I still want to know how am I supposed to fix blaster before doing it.

--Edit--

Ok, so I reinstalled windows, then installed AdWare, Spybot and AVG Free edition, scanned with them all. Spybot and AdWare found somethings, AVG found nothing.

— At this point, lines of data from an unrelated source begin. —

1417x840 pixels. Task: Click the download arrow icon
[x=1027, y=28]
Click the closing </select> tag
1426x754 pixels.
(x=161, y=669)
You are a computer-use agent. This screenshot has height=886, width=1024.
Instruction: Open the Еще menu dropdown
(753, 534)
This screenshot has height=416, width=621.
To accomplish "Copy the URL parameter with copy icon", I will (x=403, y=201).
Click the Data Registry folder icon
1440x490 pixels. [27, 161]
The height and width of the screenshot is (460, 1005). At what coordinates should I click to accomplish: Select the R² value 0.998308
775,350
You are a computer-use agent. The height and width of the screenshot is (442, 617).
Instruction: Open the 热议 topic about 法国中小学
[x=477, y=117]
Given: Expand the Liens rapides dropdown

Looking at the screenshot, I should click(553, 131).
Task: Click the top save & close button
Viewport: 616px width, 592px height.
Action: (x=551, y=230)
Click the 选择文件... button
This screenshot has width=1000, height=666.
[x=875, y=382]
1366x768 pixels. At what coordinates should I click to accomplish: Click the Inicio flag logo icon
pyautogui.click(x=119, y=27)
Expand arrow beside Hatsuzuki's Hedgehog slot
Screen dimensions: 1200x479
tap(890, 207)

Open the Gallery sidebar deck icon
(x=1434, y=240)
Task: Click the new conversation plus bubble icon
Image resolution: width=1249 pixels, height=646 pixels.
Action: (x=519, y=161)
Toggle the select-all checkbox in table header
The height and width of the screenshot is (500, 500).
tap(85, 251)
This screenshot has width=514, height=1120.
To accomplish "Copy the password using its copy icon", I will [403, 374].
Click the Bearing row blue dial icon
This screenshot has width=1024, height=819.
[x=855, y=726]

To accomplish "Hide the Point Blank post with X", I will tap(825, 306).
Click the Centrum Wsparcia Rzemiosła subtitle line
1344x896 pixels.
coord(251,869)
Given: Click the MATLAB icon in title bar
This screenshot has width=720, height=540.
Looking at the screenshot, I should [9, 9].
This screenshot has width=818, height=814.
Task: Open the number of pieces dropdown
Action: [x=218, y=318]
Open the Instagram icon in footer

I then made a new hijackthis scan:

Quote:

Logfile of HijackThis v1.99.0
Scan saved at 16:46:39, on 01-01-2005
Platform: Windows XP SP1 (WinNT 5.01.2600)
MSIE: Internet Explorer v6.00 SP1 (6.00.2800.1106)

Running processes:
C:\WINDOWS\System32\smss.exe
C:\WINDOWS\system32\winlogon.exe
C:\WINDOWS\system32\services.exe
C:\WINDOWS\system32\svchost.exe
C:\WINDOWS\System32\svchost.exe
C:\WINDOWS\Explorer.EXE
C:\WINDOWS\system32\spoolsv.exe
C:\WINDOWS\System32\manager32c.exe
C:\Programas\QuickTime\qttask.exe
C:\Programas\Trillian\trillian.exe
C:\Programas\Spybot - Search & Destroy\TeaTimer.exe
C:\PROGRA~1\Grisoft\AVGFRE~1\avgupsvc.exe
C:\PROGRA~1\Grisoft\AVGFRE~1\avgamsvr.exe
C:\Programas\Grisoft\AVG Free\avgcc.exe
C:\Program Files\HijackThis\HijackThis.exe

R0 - HKCU\Software\Microsoft\Internet Explorer\Toolbar,LinksFolderName = Hiperligações
O2 - BHO: (no name) - {53707962-6F74-2D53-2644-206D7942484F} - C:\PROGRA~1\SPYBOT~1\SDHelper.dll
O3 - Toolbar: &Rádio - {8E718888-423F-11D2-876E-00A0C9082467} - C:\WINDOWS\System32\msdxm.ocx
O4 - HKLM\..\Run: [MS Manager32c Startup] manager32c.exe
O4 - HKLM\..\Run: [UserFaultCheck] %systemroot%\system32\dumprep 0 -u
O4 - HKLM\..\Run: [QuickTime Task] "C:\Programas\QuickTime\qttask.exe" -atboottime
O4 - HKLM\..\Run: [AVG7_CC] C:\PROGRA~1\Grisoft\AVGFRE~1\avgcc.exe /STARTUP
O4 - HKLM\..\RunServices: [MS Manager32c Startup] manager32c.exe
O4 - HKCU\..\Run: [MS Manager32c Startup] manager32c.exe
O4 - HKCU\..\Run: [SpybotSD TeaTimer] C:\Programas\Spybot - Search & Destroy\TeaTimer.exe
O16 - DPF: {6414512B-B978-451D-A0D8-FCFDF33E833C} (WUWebControl Class) - http://v5.windowsupdate.microsoft.co...?1104558843148
O23 - Service: AVG7 Alert Manager Server - GRISOFT, s.r.o. - C:\PROGRA~1\Grisoft\AVGFRE~1\avgamsvr.exe
O23 - Service: AVG7 Update Service - GRISOFT, s.r.o. - C:\PROGRA~1\Grisoft\AVGFRE~1\avgupsvc.exe

I still can't remove Explorer.exe...

[Wing Zero]

i thought u cant remove exploror

[Theroy]

Wing explorer.exe and Explorer.exe are diff . Don't use AVG it's the worst of worst scanners. manager32c Don't know what that is. But to me every thing else looks good.

Here's a blaster removal tool

http://securityresponse.symantec.com...oval.tool.html

[TrongaMonga]

AVG's the only one I have.

That thing said it could not find blaster. I did both in normal and safe mode. If this isn't blaster, then what is it?